Aquella tarde, en la firma de libros de la aclamada escritora Paz Curiel, el dardo de una cerbatana inyectó el suficiente veneno en su nuca para que cayera irremediablemente muerta sobre uno de sus libros en promoción.
Su asesino no fue descubierto.
Entre la gente que se hallaba en aquella librería, tras el trágico acontecimiento, desapareció una silueta embutida en un traje azul, portando en su mano un maletín bermellón.
El despertador sonó, como cada mañana, a las 6:00 en punto.
Con el dedo índice de la mano derecha presionó el botón que desactivaba la aguda alarma, luego retiró el pedazo de film en el que había quedado marcada su huella dactilar y la guardó con precisa meticulosidad en su cajita negra, donde se encontraban el resto de indicios matinales, un cúmulo de cuadrados plastificados con su inimitable seña de identidad.
Para Jonás esa colección representaba una más de sus debilidades artísticas que perdurarían el tiempo de vida que le fuera concedido, en su especial interpretación del mundo, una estancia en la tierra que se le había otorgado como propia e intransferible.
Frente al espejo, enérgicamente enfundado en el repetitivo traje de azul zafiro, recitó su mantra sagrado, después de retirar sus legañas con un pañuelo previamente esterilizado e introducirlo en la caja gris calavera del tocador.
- Soy el Universo, me pertenecen tus palabras, tus sentidos, tu oxígeno.

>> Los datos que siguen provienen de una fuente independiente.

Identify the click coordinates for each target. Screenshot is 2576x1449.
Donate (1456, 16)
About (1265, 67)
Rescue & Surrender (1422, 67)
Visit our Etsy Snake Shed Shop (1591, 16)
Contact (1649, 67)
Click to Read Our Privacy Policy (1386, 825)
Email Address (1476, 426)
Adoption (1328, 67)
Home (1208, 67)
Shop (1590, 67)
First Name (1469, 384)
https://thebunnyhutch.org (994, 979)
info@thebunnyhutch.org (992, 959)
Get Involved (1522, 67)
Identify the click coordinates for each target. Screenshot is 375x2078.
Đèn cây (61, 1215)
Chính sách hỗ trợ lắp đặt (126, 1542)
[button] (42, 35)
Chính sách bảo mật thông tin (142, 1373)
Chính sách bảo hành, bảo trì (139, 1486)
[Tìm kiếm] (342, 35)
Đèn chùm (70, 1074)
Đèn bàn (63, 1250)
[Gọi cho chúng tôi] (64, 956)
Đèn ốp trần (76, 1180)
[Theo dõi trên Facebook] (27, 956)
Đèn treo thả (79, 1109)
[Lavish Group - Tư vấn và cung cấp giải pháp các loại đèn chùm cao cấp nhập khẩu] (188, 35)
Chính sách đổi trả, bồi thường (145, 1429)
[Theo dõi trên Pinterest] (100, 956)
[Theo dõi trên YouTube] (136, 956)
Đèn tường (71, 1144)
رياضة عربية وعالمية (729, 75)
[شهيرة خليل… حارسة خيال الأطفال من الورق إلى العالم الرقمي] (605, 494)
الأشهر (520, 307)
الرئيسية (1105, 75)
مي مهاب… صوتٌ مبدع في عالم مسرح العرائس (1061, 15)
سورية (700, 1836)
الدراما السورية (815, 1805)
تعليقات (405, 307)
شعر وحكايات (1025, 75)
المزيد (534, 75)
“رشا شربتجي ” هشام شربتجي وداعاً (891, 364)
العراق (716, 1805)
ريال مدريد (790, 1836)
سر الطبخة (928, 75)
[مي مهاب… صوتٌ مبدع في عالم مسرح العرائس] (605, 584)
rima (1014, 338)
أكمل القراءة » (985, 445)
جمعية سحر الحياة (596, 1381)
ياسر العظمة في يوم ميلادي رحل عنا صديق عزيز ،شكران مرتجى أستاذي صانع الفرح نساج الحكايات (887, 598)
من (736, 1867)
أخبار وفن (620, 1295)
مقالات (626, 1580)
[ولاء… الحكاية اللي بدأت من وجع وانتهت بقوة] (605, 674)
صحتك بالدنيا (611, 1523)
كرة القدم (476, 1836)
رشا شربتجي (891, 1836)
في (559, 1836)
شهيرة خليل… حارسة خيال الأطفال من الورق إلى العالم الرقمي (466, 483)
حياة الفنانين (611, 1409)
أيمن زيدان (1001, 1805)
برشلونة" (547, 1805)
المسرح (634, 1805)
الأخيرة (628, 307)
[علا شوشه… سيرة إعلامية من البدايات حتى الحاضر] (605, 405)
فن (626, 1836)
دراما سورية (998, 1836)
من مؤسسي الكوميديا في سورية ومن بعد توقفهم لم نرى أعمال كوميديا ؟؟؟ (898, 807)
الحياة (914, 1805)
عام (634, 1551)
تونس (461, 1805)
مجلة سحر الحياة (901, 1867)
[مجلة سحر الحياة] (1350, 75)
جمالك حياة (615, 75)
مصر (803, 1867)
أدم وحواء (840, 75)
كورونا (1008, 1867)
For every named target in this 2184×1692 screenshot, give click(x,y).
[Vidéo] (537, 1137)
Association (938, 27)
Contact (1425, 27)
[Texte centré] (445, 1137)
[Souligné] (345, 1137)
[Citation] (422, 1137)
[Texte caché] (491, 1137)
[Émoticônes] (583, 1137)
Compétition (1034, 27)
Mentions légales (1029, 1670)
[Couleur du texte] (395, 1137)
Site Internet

Soy la mano que juzga, la sagrada decisión, tu futuro, no existe el destino, yo soy la voz del camino y mis pasos son la razón.
Cerró la puerta con suma delicadeza y marchó al trabajo con su maletín de piel, funda de cuero rojizo en el que lucía una plateada placa con las siglas de su nombre bellamente grabadas.
Cordial, conciso y de pocas palabras, atendía a los inversores de su empresa de tecnología, resolvía casos de falta de producción, debidos a ciertos problemas de software en los programas de stock que manejaban sus adinerados clientes.
Sus jefes agradecían su gran labor, un ingreso mensual, considerablemente elevado, era lo único que él agradecía de ellos.
Un adiós seco, frío y apático a sus compañeros, acompañado de una sonrisa forzada, la muestra de una hilera de dientes clonados y dolorosamente brillantes, dedicatoria diaria de las 14:30, antes de regresar a su hogar.
Jonás tenía un secreto, una confesión que crecía en su interior, aplastando sus entrañas.
Las teclas de la máquina de escribir de su vecino retumbaban en su sien como mil coces de mil caballos de hierro, trinchando sus neuronas, alborotando su paz, una desbaratada sucesión de rituales que lo mantenían cuerdo dentro de una infernal locura, perturbado por el sonido de la maldita escritura, decidido a actuar lo antes posible.
Gustavo restaba inerte, su cabeza posada sobre sus escritos bañados en sangre, una pluma dorada hundida en su nuca, sus ojos fijos en el vacío de su despacho.
El hombre de traje zafiro, asesino de los amantes de la palabra escrita, borrador de la ficción, odiaba todo aquello que no fuera puramente real, la imaginación era algo para él sencillamente inexistente, el arte, un puñal en el corazón de este mundo, una enfermedad que él, como auto considerado voz de la razón y futuro de la humanidad, debía erradicar con sabia y precisa decisión.
Pero, Jonás tenía un secreto, una confesión que le retorcía el alma.
Él también escribía, poseía un infantil sueño escondido en una de sus cajas, donde guardaba los indicios de su existencia, quería brillar y que sus escritos despertaran un amor añorado.